Sportlich könnte es nicht besser laufen: Seit Juni gehört Oliver Gutwillinger der Obdachlosen-Nationalmannschaft an und mit seinem Team „Jugend hilft Jugend“ gewann er zeitgleich die Deutsche Meisterschaft im Straßenfußball. Seine Probleme sind andere: „Ich bin ein süchtiger Mensch“, gibt der große, durchtrainierte Fußballer offen zu. Gerade erst hat der 30-Jährige eine Ausbildung zum Koch abgeschlossen. „Aber ich bin rückfällig geworden, deswegen gehe ich jetzt noch mal in Therapie.“ Als Koch wird er nicht mehr arbeiten. Im Gas-trogewerbe seien Drogen sehr verbreitet. „Die holen sich runter mit Alkohol oder irgendwelchem anderen Scheiß. Das ist mir zu gefährlich.“

Denn Oliver Gutwillinger ist anfällig. Früher hat er viel zu viel gekifft und sich damit eine Sportkarriere als Fußballer verbaut. Als Jugendlicher schaffte er es bis in die Landesauswahl. „Ich habe mich dann aber anders orientiert“, sagt der gebürtige Berliner. Er kiffte und hörte lieber zu Hause Rap-Musik, als sich zum Training aufzurappeln. Vor ein paar Jahren kam noch die Spielsucht dazu. „Ich war nicht weit davon entfernt, auf der Straße zu landen“, sagt Oliver. Erst da stellte er sich seinen Problemen.

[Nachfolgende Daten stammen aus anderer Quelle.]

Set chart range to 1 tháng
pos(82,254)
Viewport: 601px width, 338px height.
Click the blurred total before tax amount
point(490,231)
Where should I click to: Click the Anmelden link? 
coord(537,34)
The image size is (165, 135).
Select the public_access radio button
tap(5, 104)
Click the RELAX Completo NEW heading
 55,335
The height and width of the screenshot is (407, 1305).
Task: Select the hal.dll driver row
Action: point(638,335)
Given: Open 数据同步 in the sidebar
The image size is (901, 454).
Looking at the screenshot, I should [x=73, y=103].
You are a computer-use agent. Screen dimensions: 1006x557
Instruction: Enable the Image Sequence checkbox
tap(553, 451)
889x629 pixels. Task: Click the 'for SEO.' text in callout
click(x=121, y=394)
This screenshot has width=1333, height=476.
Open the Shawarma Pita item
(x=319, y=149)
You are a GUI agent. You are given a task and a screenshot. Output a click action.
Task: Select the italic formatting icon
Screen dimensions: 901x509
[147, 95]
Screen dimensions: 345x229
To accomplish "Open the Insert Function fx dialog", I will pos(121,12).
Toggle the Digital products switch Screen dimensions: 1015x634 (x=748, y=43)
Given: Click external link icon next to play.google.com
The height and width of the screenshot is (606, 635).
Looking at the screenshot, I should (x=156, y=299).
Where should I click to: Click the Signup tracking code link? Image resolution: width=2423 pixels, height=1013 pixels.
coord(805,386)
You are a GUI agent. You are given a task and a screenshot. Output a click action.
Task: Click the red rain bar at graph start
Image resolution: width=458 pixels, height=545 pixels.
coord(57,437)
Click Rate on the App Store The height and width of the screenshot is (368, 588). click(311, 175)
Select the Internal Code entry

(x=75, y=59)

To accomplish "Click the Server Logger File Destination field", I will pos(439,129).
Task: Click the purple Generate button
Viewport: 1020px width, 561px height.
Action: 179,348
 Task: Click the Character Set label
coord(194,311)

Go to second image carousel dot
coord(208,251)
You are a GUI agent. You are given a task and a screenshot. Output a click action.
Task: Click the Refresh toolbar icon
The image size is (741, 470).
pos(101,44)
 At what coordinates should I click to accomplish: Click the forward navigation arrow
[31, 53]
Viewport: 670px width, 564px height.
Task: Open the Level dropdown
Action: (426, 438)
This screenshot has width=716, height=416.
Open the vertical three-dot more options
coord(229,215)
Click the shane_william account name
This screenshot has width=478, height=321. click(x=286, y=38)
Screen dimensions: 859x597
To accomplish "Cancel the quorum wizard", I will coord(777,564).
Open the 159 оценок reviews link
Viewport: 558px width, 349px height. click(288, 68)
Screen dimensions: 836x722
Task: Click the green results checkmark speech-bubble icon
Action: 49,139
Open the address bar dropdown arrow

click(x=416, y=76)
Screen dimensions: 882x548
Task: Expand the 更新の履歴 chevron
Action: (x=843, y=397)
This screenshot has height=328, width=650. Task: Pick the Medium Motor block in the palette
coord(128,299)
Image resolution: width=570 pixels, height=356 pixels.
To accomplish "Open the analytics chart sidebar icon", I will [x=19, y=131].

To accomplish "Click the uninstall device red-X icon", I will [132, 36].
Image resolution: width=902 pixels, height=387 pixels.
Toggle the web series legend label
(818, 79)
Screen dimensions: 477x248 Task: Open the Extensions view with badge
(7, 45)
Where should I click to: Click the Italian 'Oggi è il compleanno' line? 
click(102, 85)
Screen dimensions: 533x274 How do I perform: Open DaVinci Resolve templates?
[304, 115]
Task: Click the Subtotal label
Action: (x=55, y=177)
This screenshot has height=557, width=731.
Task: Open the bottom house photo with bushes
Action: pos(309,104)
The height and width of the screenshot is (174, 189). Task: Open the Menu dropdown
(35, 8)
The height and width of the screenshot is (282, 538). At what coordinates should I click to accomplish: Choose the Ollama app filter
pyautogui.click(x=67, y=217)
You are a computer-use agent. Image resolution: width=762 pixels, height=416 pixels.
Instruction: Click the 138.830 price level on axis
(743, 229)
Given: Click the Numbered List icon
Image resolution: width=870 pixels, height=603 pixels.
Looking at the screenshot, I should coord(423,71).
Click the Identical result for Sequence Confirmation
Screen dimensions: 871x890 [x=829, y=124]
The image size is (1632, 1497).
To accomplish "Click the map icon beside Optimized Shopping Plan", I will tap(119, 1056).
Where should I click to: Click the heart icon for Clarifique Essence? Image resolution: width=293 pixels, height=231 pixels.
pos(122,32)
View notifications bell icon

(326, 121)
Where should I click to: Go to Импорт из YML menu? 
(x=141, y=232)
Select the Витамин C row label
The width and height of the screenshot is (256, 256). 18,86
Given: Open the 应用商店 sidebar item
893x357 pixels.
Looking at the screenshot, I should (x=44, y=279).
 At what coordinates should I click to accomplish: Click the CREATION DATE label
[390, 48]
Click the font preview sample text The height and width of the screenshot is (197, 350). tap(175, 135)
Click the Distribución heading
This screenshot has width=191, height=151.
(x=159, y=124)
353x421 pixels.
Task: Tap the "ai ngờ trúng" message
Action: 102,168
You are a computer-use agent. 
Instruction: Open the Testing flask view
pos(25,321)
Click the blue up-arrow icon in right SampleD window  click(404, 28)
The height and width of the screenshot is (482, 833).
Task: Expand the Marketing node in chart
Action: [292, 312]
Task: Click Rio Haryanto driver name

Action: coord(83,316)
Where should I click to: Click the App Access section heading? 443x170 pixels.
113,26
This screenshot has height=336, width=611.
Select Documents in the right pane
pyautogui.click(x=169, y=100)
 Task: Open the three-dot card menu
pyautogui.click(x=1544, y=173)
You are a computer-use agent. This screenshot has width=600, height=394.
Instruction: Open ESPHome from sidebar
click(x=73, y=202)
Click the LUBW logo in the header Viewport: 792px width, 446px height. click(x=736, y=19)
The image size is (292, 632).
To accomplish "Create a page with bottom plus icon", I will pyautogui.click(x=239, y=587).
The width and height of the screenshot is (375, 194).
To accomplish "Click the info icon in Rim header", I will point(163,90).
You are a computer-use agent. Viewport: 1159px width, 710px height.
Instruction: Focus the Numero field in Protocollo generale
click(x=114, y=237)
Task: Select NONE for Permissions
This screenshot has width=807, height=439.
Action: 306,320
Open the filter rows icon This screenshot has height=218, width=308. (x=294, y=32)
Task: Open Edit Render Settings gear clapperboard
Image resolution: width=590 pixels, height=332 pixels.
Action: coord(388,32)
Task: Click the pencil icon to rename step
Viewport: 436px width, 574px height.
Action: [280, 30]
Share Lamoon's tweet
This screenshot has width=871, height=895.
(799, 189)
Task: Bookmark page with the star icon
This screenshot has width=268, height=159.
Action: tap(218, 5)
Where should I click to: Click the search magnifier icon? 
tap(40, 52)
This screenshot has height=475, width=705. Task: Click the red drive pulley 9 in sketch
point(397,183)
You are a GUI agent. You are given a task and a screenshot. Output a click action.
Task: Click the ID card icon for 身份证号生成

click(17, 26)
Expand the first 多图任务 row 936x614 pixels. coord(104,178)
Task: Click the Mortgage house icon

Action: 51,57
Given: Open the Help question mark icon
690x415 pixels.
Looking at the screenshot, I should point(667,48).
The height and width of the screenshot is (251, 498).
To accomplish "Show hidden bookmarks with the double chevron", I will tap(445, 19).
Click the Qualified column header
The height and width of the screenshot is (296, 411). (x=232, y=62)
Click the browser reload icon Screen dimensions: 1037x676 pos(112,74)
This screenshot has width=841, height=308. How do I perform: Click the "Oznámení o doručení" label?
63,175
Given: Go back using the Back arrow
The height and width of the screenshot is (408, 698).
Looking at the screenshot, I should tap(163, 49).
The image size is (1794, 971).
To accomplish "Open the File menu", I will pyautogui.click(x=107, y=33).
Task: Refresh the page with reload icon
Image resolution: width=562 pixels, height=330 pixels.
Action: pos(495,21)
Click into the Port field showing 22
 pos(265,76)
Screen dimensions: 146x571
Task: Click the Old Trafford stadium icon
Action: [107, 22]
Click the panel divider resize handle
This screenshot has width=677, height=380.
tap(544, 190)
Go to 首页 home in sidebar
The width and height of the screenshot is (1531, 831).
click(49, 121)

In seiner betreuten Wohngemeinschaft von Jugend hilft Jugend hat er wieder zum Fußball gefunden. Neben dem Training mit seinem Hamburger Team absolviert er Zusatzschichten im Fitnessstudio. Er will fit sein für den Homeless World Cup Ende Oktober in Chile. „Ich fahre da nicht hin, um mir die Eier zu schaukeln“, sagt Gutwillinger.

„Der Mensch braucht solche Highlights in seinem Leben.“

Seit 2003 wird die Weltmeisterschaft der Obdachlosen ausgetragen. Für Gutwillinger ist es eine Ehre, dabei zu sein. Am Homeless World Cup darf jeder Spieler nur ein Mal im Leben teilnehmen. „Ich kann es kaum erwarten“, sagt Oliver. „Der Mensch braucht solche Highlights in seinem Leben.“

Wer den 30-Jährigen auf dem Platz erleben will, hat am 27. September die Gelegenheit. Am Rande der Jahrestreffens der Nationalen Armutskonferenz kommt es auf dem Spielbudenplatz zum Duell zwischen Jugend hilft Jugend und der Obdachlosen-­Nationalmannschaft. Für Oliver eine vertrackte Situation. „Ich spiele ungern gegen meine Jungs.“ Trotzdem wird er an diesem Tag für die Nationalmannschaft die Stiefel schnüren. Schließlich gilt es, sich langsam für den Homeless World Cup warmzuschießen. Die „Aktionstage gegen Armut“ finden in diesem Jahr am 26. und 27. September in Hamburg statt. Im Fokus des Treffens zwischen Sozialverbänden und Betroffenen stehen die Themen „Armut und Teilhabe“.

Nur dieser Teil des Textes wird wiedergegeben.